Plus un bruit dans les rues désertes d'Amiens, les pavés brillaient à la douce lumière de la lune et les tavernes étaient fermées depuis quelques temps, on pouvait distinguer encore quelques bruits étouffés au loin, d'un oiseau de nuit.
Skrymir ferma le dernier volet de sa petite maison, il soupira et s'assit quelques minutes sur le petit banc en pierre sous la fenêtre. Il n'arrivait plus à mettre de l'ordre dans ses pensées, alors qu'il avait vendu son champ et dit à tout le monde qu'il partait, il hésitait encore, cette ville qui l'avait accueilli depuis le début, là où il avait tout appris sur son métier et toutes les personnes qu'il avait rencontrées ici.

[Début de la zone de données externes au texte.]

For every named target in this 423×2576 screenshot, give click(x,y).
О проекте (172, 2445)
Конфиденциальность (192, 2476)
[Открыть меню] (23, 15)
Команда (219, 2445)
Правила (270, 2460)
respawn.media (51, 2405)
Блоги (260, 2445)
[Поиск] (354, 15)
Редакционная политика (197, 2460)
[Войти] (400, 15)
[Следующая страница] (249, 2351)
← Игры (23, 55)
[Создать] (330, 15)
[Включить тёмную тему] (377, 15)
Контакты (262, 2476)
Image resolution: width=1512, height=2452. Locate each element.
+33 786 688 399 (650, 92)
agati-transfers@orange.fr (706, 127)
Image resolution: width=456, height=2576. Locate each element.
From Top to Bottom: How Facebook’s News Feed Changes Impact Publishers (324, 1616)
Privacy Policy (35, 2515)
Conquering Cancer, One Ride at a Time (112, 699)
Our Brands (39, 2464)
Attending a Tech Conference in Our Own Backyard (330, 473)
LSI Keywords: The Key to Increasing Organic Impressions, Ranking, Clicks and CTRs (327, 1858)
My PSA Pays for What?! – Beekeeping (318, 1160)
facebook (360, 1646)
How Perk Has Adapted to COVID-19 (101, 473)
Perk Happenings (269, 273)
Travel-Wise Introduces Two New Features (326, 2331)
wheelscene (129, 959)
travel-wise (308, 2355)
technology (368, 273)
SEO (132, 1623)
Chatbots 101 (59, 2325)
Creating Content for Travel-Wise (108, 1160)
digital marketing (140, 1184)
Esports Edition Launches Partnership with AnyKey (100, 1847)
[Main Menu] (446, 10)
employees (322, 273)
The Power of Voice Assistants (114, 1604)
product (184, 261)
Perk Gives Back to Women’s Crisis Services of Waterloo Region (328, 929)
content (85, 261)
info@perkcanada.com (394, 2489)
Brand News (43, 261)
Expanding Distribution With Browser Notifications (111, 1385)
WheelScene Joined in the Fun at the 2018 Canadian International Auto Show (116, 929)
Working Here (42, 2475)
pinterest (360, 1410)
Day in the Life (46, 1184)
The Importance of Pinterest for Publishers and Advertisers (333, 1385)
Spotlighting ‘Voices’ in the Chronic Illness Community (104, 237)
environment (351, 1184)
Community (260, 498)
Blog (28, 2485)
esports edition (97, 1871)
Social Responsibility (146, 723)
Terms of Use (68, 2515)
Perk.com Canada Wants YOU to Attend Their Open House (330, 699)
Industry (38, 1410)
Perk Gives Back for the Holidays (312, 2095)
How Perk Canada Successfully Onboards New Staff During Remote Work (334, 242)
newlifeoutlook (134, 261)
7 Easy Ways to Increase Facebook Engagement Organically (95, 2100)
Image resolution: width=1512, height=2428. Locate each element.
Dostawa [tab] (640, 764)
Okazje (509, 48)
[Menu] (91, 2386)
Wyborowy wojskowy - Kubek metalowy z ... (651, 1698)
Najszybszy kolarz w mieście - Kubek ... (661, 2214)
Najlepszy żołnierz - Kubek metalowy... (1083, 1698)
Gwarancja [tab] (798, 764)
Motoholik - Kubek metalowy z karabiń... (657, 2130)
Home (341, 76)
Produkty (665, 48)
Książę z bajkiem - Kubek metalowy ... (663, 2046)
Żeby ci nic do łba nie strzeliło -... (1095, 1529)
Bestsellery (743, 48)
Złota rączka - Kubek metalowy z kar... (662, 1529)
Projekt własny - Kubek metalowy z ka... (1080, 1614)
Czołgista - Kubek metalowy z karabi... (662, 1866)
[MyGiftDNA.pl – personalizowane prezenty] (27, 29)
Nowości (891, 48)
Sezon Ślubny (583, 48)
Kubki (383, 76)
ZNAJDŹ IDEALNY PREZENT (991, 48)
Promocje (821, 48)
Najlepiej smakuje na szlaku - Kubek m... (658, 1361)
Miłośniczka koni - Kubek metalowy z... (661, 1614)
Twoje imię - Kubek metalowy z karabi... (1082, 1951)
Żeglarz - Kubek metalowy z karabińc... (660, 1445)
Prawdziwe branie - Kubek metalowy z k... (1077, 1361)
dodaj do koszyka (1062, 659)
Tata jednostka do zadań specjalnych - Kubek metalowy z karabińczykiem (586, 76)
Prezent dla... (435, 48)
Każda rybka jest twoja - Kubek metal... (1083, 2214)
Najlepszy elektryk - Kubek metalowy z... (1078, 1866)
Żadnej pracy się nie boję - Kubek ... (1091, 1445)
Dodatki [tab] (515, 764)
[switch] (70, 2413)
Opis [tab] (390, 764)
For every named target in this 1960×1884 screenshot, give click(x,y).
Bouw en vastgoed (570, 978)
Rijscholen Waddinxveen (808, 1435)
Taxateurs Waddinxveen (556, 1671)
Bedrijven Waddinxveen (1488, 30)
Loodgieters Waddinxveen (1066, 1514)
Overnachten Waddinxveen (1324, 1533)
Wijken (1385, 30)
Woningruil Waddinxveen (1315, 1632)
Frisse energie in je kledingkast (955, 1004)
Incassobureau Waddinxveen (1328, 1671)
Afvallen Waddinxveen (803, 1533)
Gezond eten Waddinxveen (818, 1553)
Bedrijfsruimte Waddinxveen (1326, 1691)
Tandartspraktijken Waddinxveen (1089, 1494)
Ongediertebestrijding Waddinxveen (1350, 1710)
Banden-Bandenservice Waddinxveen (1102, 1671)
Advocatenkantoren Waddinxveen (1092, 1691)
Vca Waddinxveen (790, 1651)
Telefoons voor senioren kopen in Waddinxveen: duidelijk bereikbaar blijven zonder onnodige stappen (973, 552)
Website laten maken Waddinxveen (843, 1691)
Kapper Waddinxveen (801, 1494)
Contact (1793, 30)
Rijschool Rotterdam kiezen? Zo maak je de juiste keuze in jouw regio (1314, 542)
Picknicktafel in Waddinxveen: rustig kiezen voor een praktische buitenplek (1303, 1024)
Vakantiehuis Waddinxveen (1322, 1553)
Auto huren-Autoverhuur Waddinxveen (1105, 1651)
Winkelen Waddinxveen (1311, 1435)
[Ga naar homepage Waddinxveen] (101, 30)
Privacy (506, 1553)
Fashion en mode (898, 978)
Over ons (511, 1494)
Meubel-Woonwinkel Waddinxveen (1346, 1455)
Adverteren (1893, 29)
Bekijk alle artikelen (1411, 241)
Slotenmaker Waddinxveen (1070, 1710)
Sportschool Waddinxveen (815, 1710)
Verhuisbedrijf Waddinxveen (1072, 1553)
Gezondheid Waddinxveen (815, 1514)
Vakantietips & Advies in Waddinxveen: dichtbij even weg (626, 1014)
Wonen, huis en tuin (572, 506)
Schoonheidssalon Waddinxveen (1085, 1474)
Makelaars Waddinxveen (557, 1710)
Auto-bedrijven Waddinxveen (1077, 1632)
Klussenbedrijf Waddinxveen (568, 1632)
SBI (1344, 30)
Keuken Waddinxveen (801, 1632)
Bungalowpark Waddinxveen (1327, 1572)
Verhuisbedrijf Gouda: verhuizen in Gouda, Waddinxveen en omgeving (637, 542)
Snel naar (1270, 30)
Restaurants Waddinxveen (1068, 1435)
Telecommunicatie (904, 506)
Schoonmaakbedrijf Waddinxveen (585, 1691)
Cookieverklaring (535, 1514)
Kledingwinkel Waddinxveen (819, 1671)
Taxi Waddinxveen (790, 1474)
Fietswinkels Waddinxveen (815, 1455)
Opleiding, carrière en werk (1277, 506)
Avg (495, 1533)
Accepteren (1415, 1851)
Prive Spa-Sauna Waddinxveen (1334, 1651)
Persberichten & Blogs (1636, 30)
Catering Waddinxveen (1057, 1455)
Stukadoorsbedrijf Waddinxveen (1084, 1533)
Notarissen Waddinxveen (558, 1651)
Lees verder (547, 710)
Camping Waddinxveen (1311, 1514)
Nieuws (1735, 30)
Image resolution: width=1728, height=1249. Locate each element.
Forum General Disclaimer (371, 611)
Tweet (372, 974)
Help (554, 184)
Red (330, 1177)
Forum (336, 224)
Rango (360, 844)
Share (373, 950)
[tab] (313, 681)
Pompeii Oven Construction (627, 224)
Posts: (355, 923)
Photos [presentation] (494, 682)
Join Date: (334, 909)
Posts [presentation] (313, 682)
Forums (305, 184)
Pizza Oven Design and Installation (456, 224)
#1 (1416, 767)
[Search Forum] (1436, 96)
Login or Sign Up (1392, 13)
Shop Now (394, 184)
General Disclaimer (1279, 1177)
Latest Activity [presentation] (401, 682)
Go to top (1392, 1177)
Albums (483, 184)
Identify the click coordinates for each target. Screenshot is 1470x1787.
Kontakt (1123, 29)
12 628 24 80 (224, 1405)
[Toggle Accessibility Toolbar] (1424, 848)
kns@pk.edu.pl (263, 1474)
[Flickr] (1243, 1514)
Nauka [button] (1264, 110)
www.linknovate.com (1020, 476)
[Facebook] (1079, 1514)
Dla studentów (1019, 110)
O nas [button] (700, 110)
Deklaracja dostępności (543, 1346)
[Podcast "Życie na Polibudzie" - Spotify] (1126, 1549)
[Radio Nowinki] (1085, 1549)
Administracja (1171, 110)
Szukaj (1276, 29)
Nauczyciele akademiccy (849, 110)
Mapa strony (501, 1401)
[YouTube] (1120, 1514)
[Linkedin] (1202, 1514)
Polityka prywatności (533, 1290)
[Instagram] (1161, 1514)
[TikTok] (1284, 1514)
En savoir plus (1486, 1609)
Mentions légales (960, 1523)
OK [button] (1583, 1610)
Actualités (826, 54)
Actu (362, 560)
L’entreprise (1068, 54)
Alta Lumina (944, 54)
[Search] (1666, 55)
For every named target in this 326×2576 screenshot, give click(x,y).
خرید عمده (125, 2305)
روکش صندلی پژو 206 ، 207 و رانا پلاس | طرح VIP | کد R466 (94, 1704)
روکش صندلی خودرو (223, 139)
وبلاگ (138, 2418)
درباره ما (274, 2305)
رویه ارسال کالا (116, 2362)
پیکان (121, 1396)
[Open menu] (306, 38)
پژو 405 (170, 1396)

Chassant ses idées noires, il saisit son baluchon sur son épaule. La miche de pain coincée sous son coude allait très vite le gêner, mais ça pourrait bien l'aider sur la route, il se mit à remonter la rue des Tanneurs et passa par la rue des Orfèvres, il s'arrêta devant la boutique de Marjorine.
Le jeune homme observa la porte, éclairée par l'astre lunaire, baissa la tête et reprit sa marche, songeur.
Il passa la porte ouest de la ville, en faisant le plus discrètement possible, il n'avait pas envie d'avoir de problème avec la garde.
Quelques minutes plus tard, il était sur la route de Bertincourt, laissant Amiens derrière lui. Il avait pensé à ce moment quelques jours auparavant, il aurait aimé partir sans ressentir aucune émotion, mais il se retourna.
Il discerna plusieurs lumières faiblardes s'échappant des chaumières, peut être les boulangers au travail, se dit-il, et puis il laissa ses souvenirs l'envahir. Il repensa à ces derniers jours en taverne avec Fanfan et Perdrinette, à Guntther à qui il n'avait pas pu dire au revoir, à sa filleule, Neoexplorateur, à Marjorine qui le hantait, à Lilly qui lui avait enseigné l'élevage, à tous ceux qui étaient déjà partis et tous les autres amis qu'il avait pu se faire dans cette belle ville d'Amiens.
Il prit une grande inspiration, sécha ses larmes et tourna le dos définitivement à Amiens.